═════ INFORMATION SUPPLIED

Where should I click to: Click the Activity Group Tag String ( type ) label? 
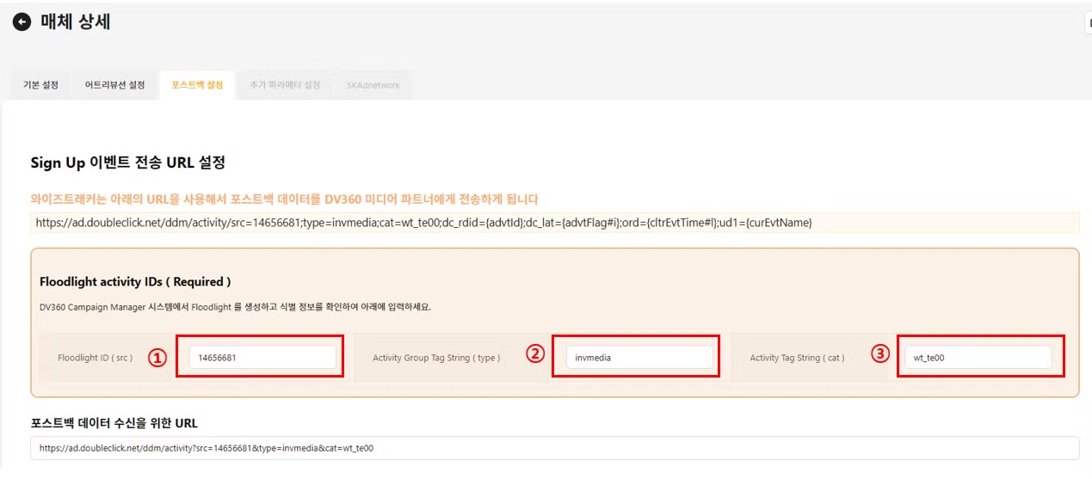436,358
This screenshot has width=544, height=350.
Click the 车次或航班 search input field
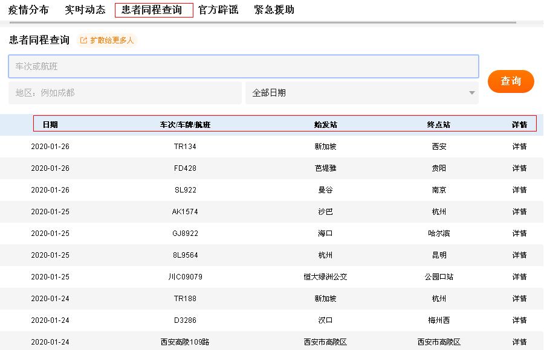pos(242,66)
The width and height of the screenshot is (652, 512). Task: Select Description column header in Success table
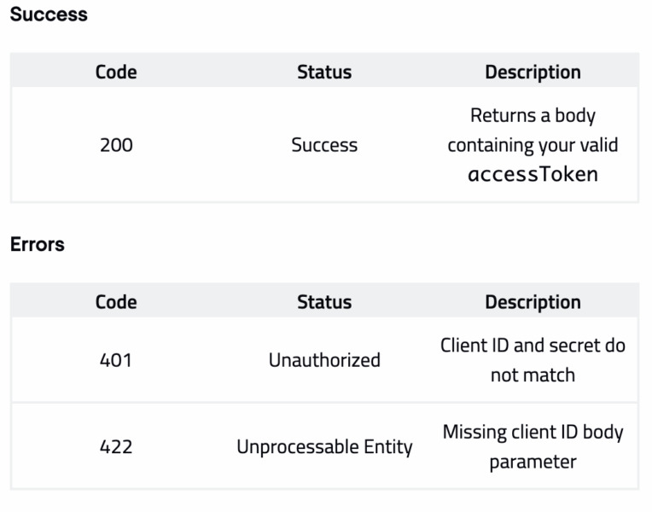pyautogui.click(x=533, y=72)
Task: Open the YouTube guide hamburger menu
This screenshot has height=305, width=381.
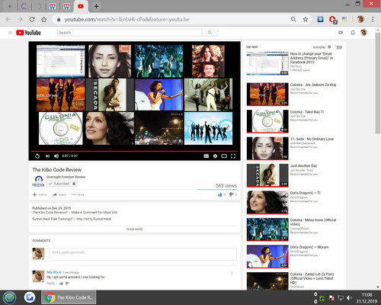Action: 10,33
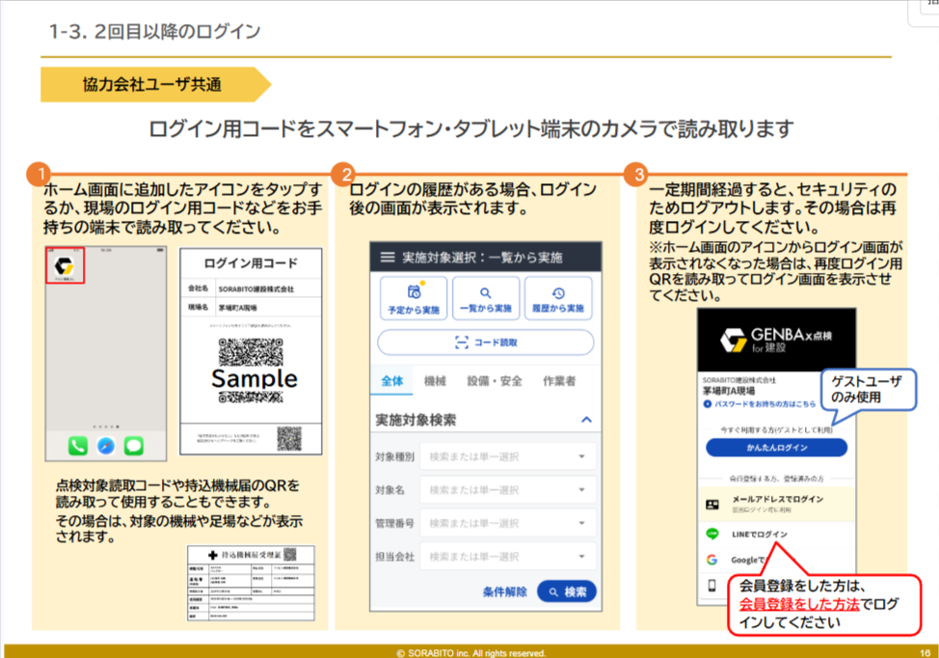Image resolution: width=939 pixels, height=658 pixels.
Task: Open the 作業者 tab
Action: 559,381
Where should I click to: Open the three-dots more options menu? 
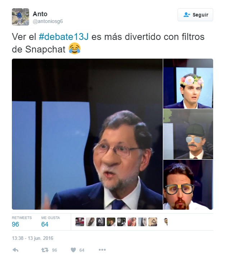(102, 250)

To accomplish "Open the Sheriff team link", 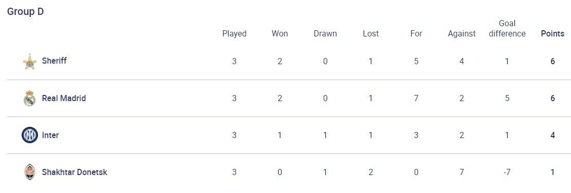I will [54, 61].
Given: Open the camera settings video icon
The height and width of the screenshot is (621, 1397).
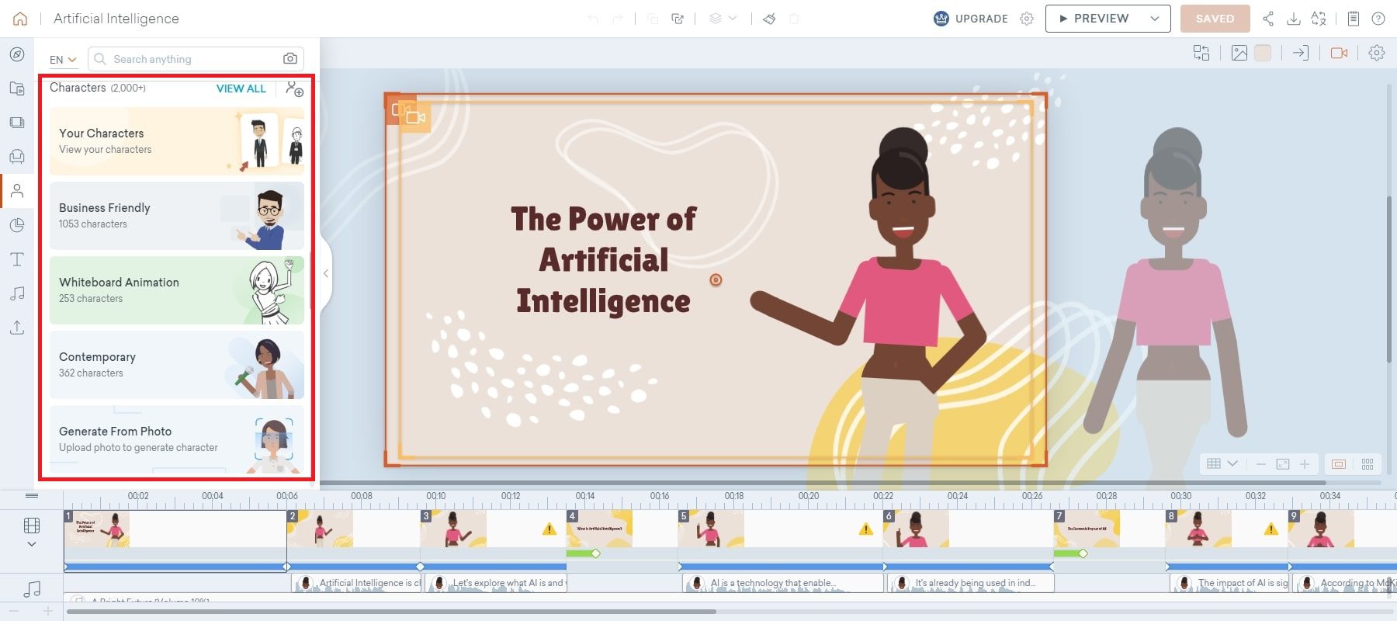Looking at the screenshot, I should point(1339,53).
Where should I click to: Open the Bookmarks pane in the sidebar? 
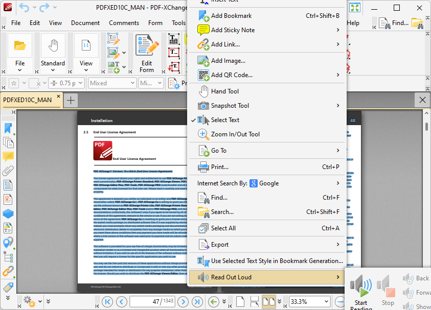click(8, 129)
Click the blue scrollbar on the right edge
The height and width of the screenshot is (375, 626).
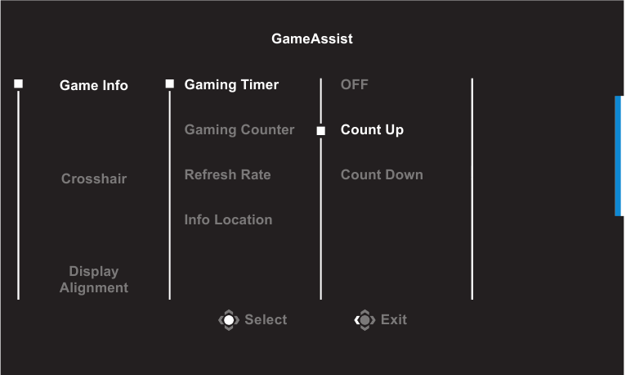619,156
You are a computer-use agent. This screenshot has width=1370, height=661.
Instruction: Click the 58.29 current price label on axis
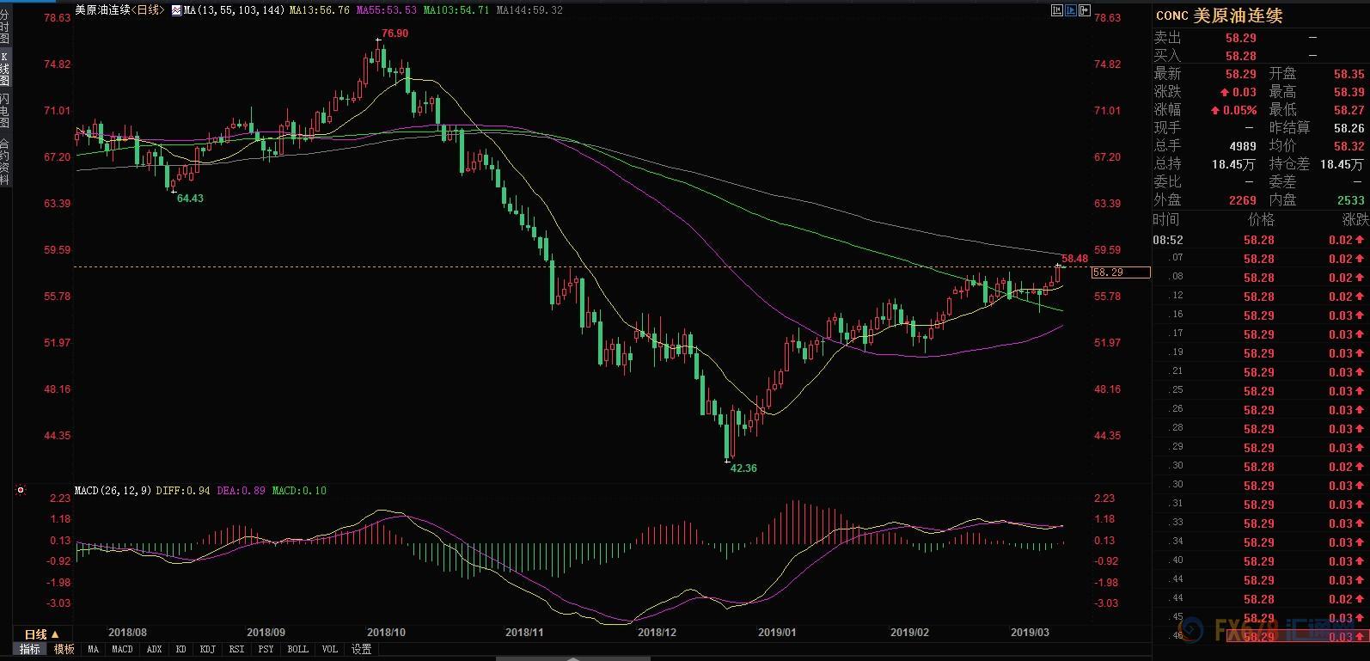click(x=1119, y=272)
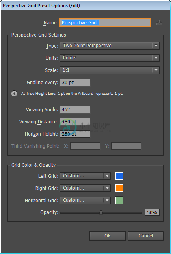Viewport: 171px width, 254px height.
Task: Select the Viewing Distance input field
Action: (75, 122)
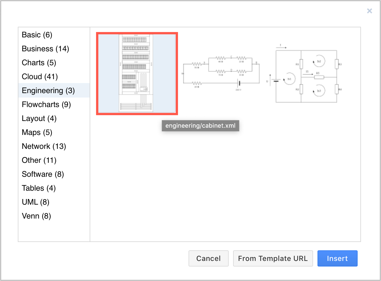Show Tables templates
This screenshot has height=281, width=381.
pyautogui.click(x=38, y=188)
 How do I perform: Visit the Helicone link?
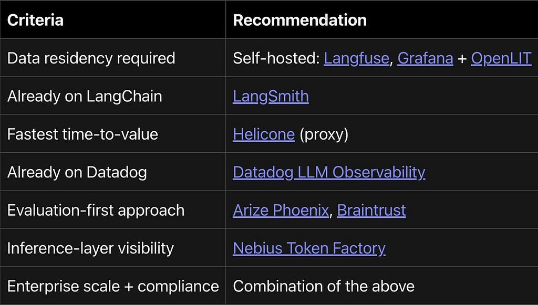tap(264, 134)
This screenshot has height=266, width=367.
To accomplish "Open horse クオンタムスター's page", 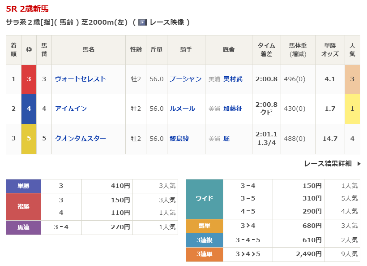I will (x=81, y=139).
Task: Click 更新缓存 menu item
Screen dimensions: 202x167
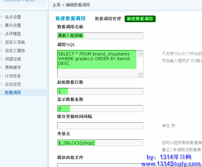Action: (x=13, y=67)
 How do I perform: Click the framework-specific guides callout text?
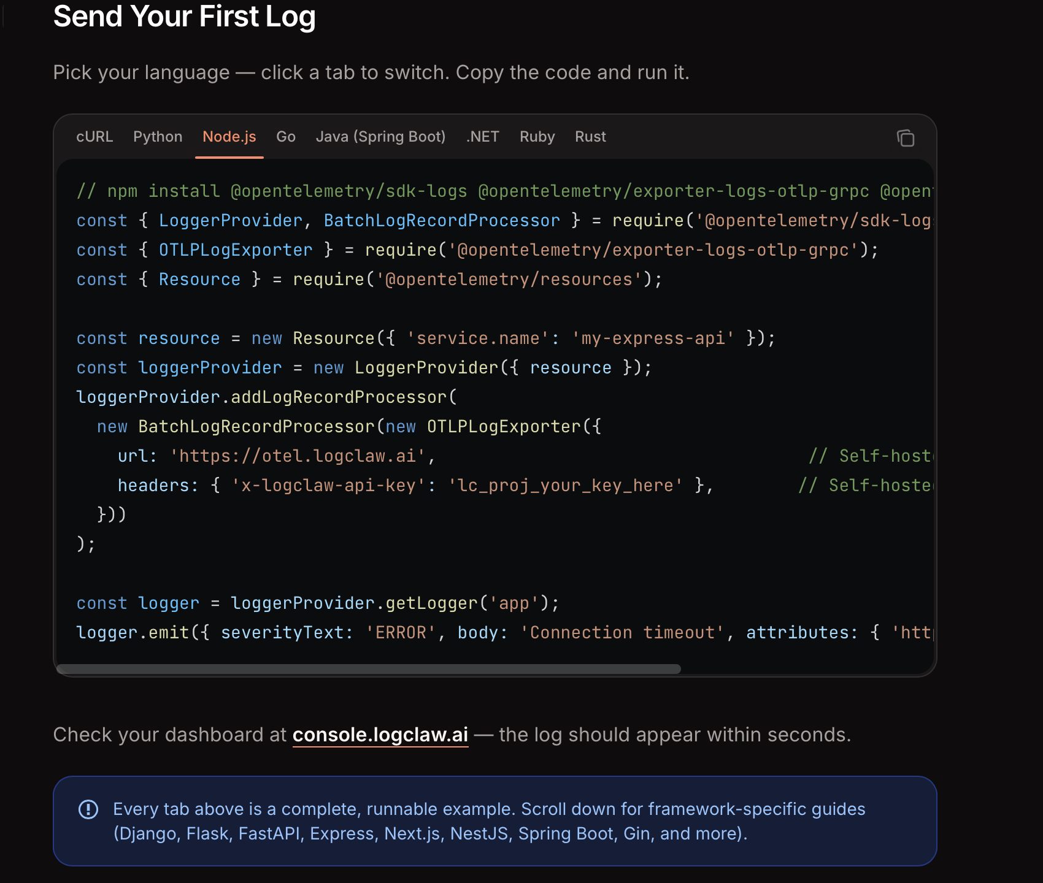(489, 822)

══════════

* GOAL OF THE EXERCISE: Print an exact copy of the lines above, from the one containing "The width and" through the one containing "Task: Open the YouTube guide hamburger menu", and leave out the pictures.

* COMPLETED TASK:
The width and height of the screenshot is (652, 512). Task: Select Description column header in Success table
pyautogui.click(x=533, y=72)
Task: Open the YouTube guide hamburger menu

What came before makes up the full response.